■ WHAT IS NEEDED
Rewrite the records from the line that contains "Task: Select the End Date column header" through the end of the records, requests included and pictures left out, and scale every coordinate in the answers by 0.65, rounding to whole numbers with halves going up. Numbers in the requests and their format samples stay as they are.

**** DATA SUPPLIED

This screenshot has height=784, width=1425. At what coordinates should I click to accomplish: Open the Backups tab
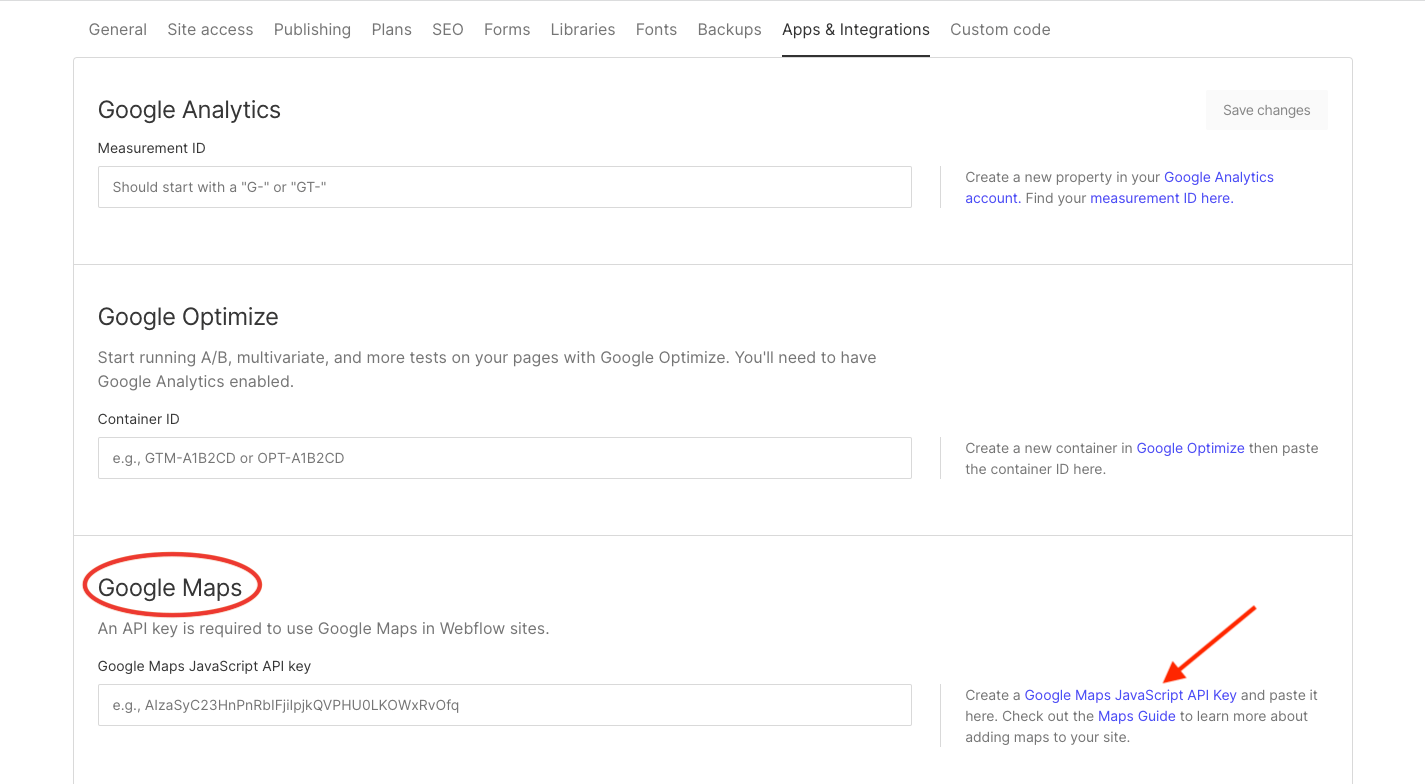click(729, 29)
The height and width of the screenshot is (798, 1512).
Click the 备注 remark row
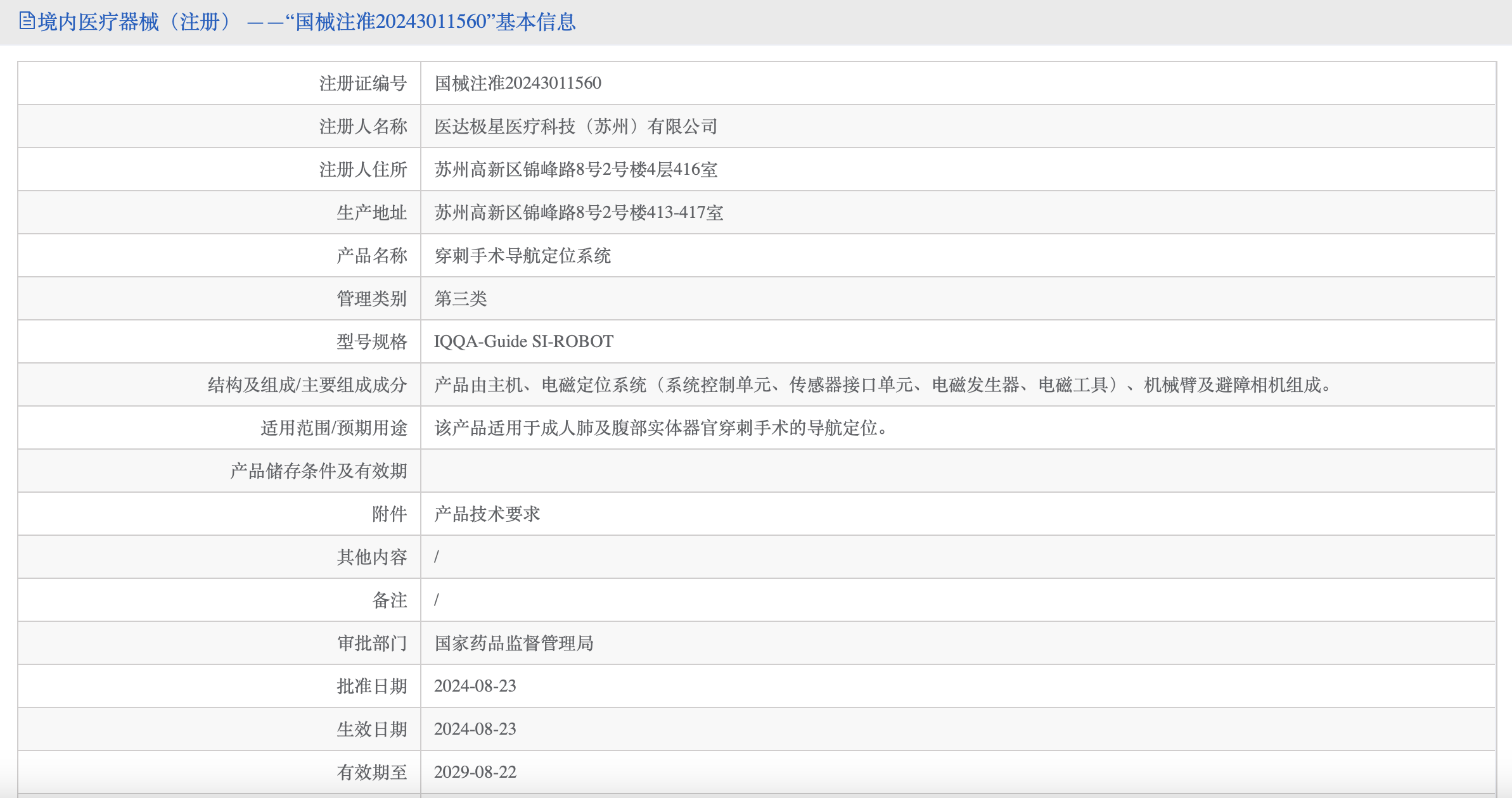tap(438, 600)
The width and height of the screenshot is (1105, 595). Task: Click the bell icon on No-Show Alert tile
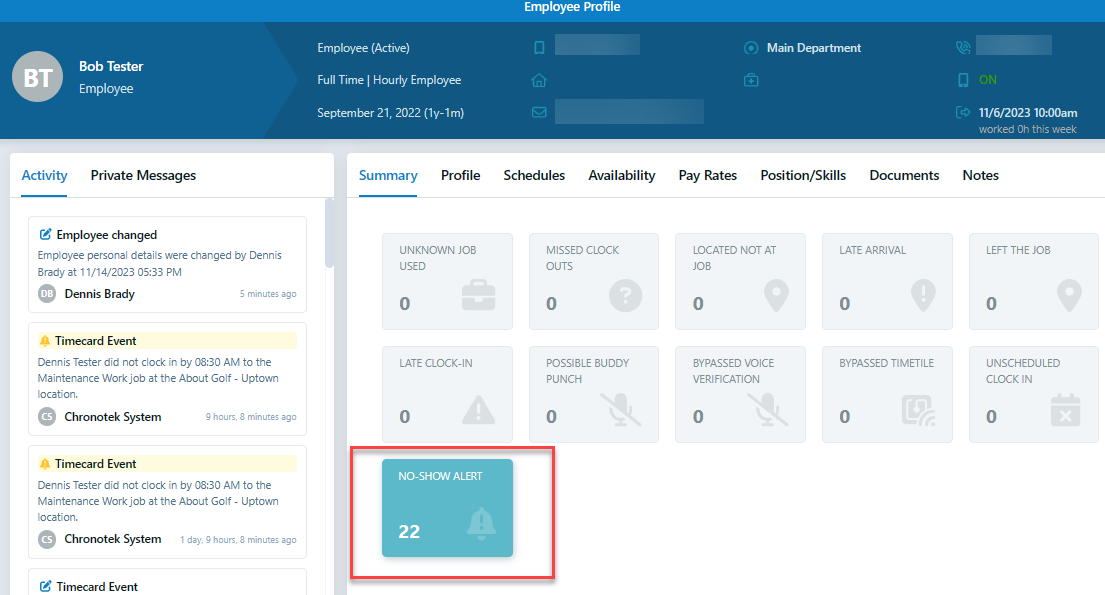click(481, 524)
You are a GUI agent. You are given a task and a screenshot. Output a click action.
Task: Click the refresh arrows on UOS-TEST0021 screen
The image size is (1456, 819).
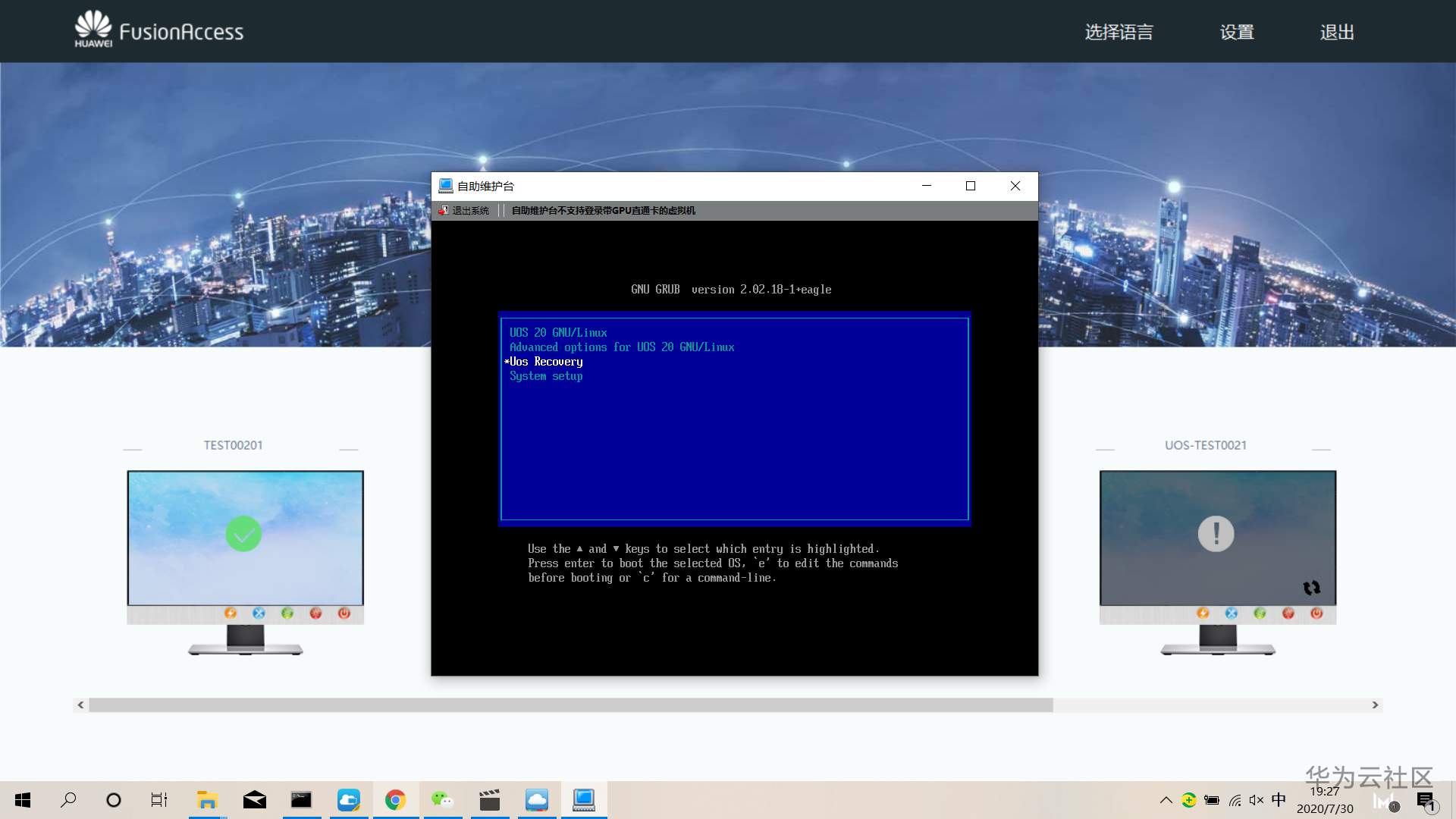coord(1311,588)
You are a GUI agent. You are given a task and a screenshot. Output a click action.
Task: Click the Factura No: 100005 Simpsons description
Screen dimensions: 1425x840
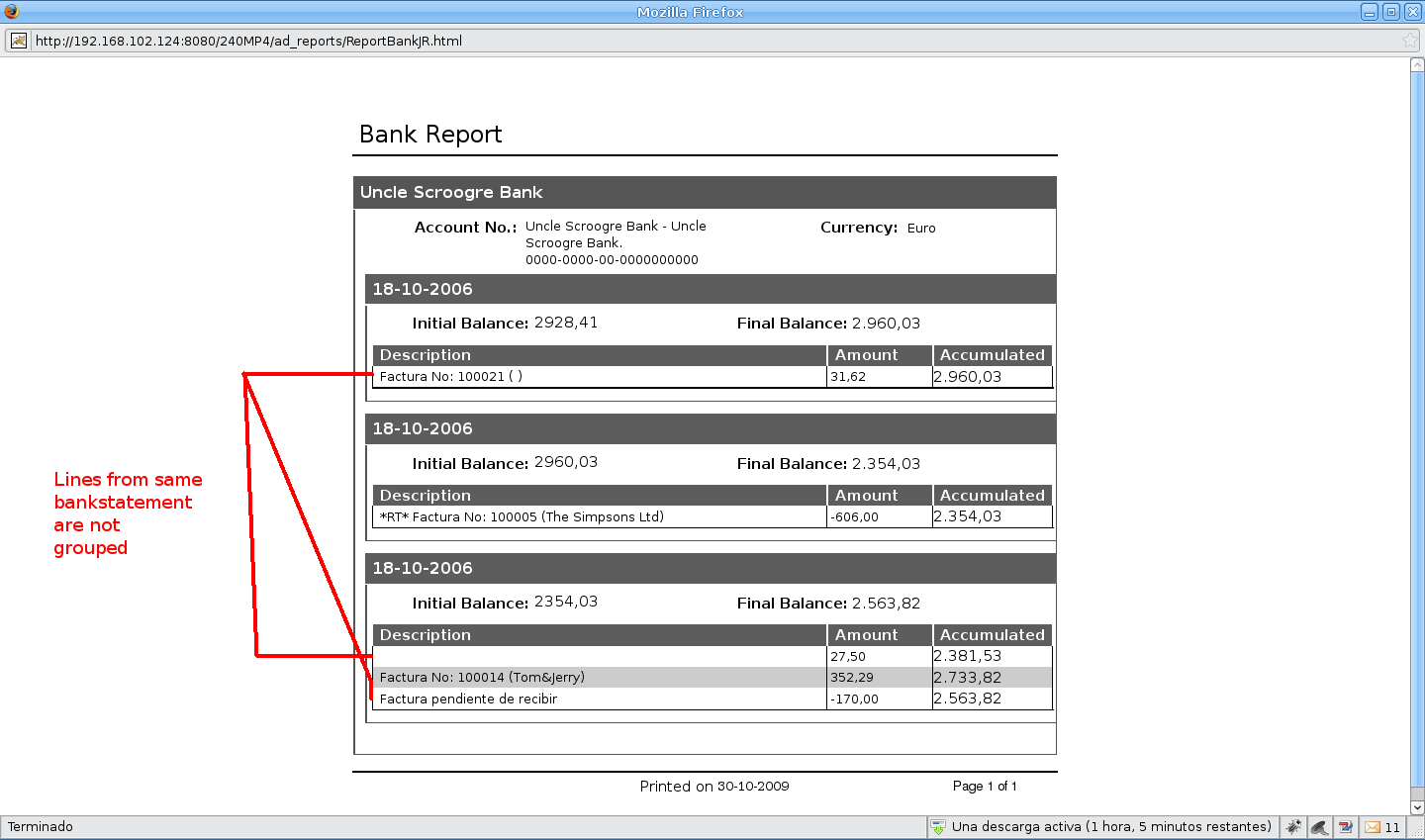[522, 517]
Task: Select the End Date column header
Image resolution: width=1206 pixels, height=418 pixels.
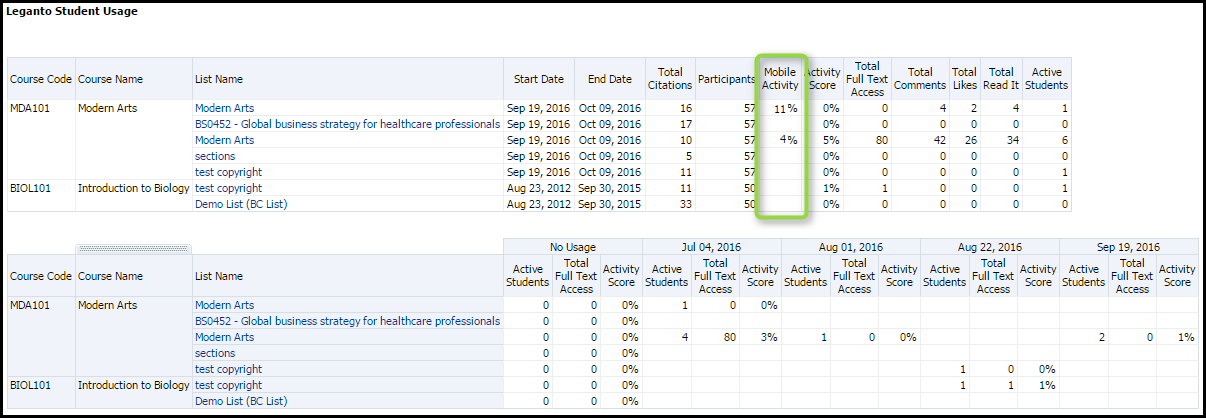Action: 609,79
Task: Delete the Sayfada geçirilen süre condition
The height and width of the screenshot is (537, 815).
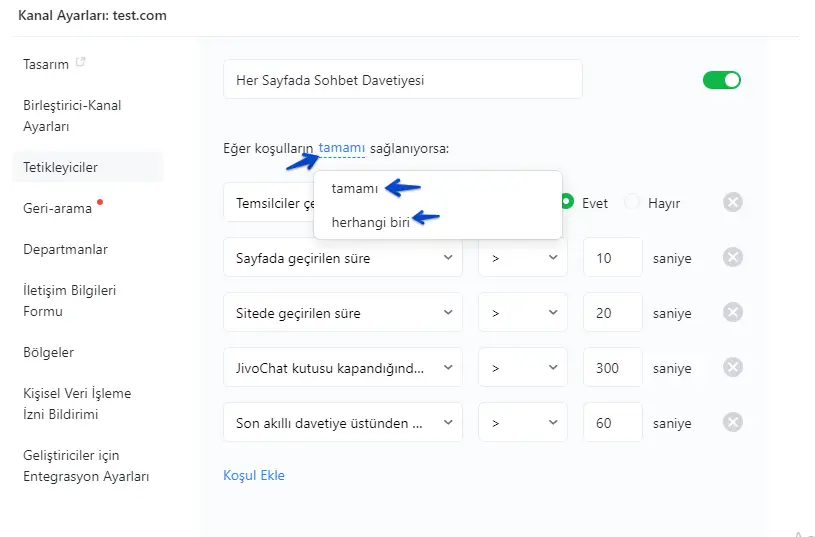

********

■ THE ANSWER
Task: Select the End Date column header
Image resolution: width=1206 pixels, height=418 pixels.
Action: 396,51
Task: Delete the Sayfada geçirilen süre condition
The height and width of the screenshot is (537, 815).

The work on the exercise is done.